City/Regional Operated Rail
- Commuter
- Heavy/Subways
- Light Rail
- Streetcars/Trams

Of course, if passenger rail service ever got to the point where it was truly profitable again for private companies to run it, I think we should look at that route as well. At which point, I would hope that Amtrak and companies would be spun off as a private company and any government funding would go only towards capital improvements that all passenger services could utilize. I've always been a proponent of "Socialize the Risk, Privatized the Profits", so I can see rail transportation taking off if we actually invested in it because private companies can compete to offer the best services as long as they don't have to pay for the infrastructure.

Monday, June 2, 2008

Mass Transit Continues to Rise

I think MSNBC pretty much says it best.

Current State of our Infrastructure

Second Ave Sagas has a nice little write up about the state of our failing infrastructure in the United States. The site comments on an article from the Wall Street Journal about how public transportation authorities are hurting from the rise in diesel prices like the rest of the country.

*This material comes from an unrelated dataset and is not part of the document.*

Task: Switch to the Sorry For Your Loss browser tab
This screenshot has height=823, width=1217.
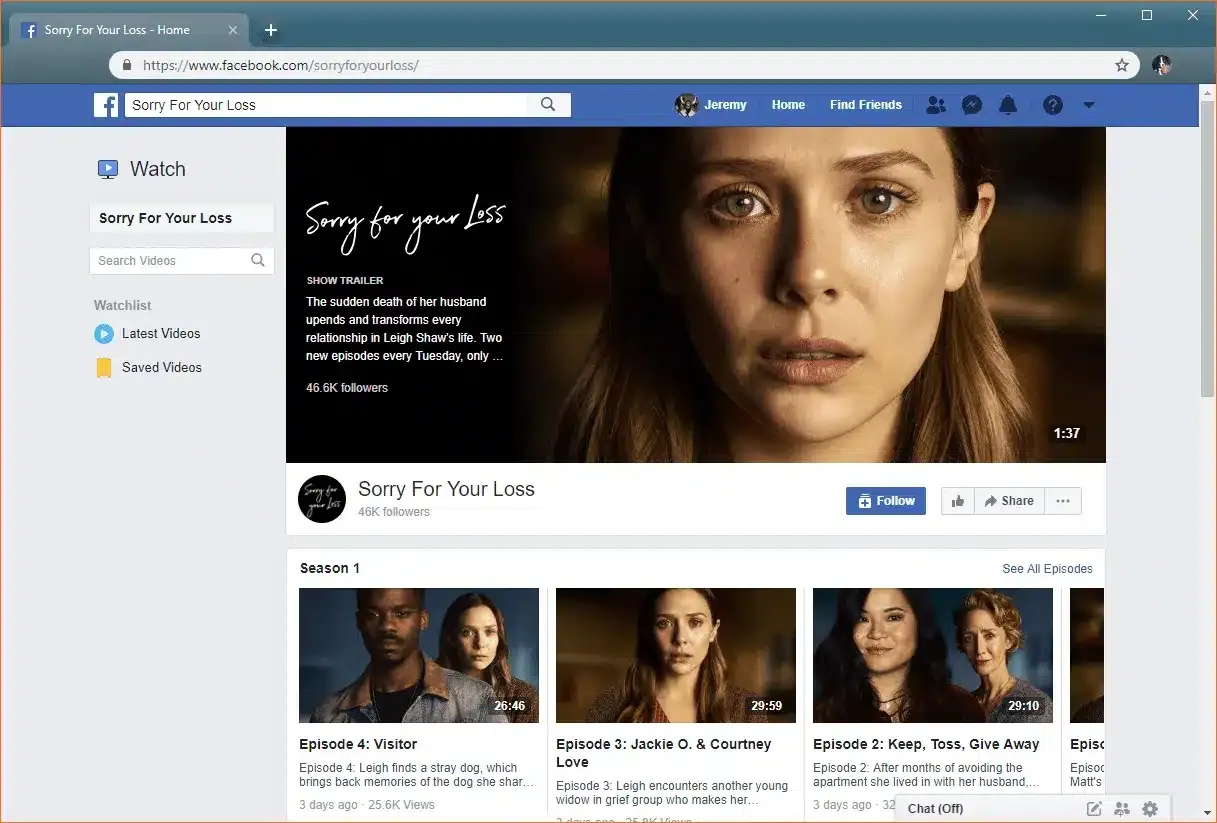Action: (120, 29)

Rising fuel prices have hit public transportation harder than consumers. Diesel, the main fuel for bus systems, has gone up 40% since the beginning of the year to an average $4.72 a gallon last week. Regular gasoline is up 27%. Adding to the crunch: Transit budgets that are largely funded by sales tax revenue are shrinking as consumers spend less in response to tough economic times.

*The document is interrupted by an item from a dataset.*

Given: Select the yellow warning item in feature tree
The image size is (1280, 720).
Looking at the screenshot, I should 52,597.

“We’re all getting killed,” says Cal Marsella, general manager for Denver’s Regional Transportation District.

To compensate, many agencies have been canceling plans to expand service, raiding emergency funds and raising fares to stay in budget. When that’s not enough, agencies are resorting to cuts in service. In a survey of the nation’s public transit agencies to be released Friday, the American Public Transportation Association, which lobbies for greater support of public transit, found that 19% of bus operators responding are cutting service to some degree, while 21% of rail operators are doing the same.
It's becoming all too familiar once again as we as a country can not foresee our future even though the history is all written down. We like to avoid being told we're doing something wrong instead of listening to facts reported by scientists and historians that show we are at an age where cheap gas will not last. What does our president do when faced with the fact that our environment is being destroyed? He threatens to block laws in congress because it could raise gas prices by 0.53 cents.

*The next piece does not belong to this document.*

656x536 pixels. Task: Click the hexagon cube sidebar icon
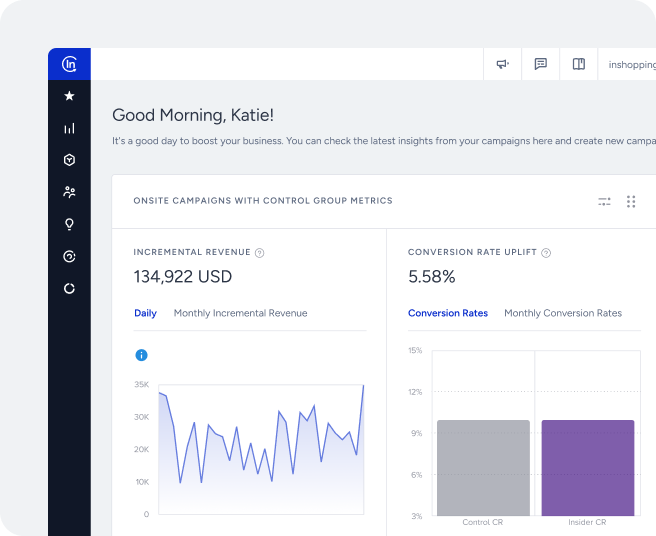point(69,160)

It's time we actually look at ourselves and see we are the cause for expensive gas, we are the cause of environmental destruction, we are the cause of congestion on roadways. Why do we block mass transit? The horrible excuse of increased taxes? The taxes that go towards lowering the cost of transportation. People that ride public transit save over $2000 a year for the price of perhaps a few hundred dollars a piece to improve public transportation. The writing is clear and we just ignore it and wait till we can't go anywhere cause most people can't afford it.

Sunday, June 1, 2008

Highways for Rivers

Orphan Road has an interesting snip from the Seattle Times concerning the replacement of a busy highway with a boulevard and ancient river in Seoul, Korea. Once a nightmare with traffic, crime, slums and unwanted pollution, the viaduct was replaced with a boulevard and river. It has been very successful redeveloping that area of the city of Seoul.

It's amazing that people still call for more highways, when all we need to do is tear them down and redesign how we live our lives. If there is anyone out that would rather live in the first image please tell me because I have some oceanfront property in Tennessee to sell you.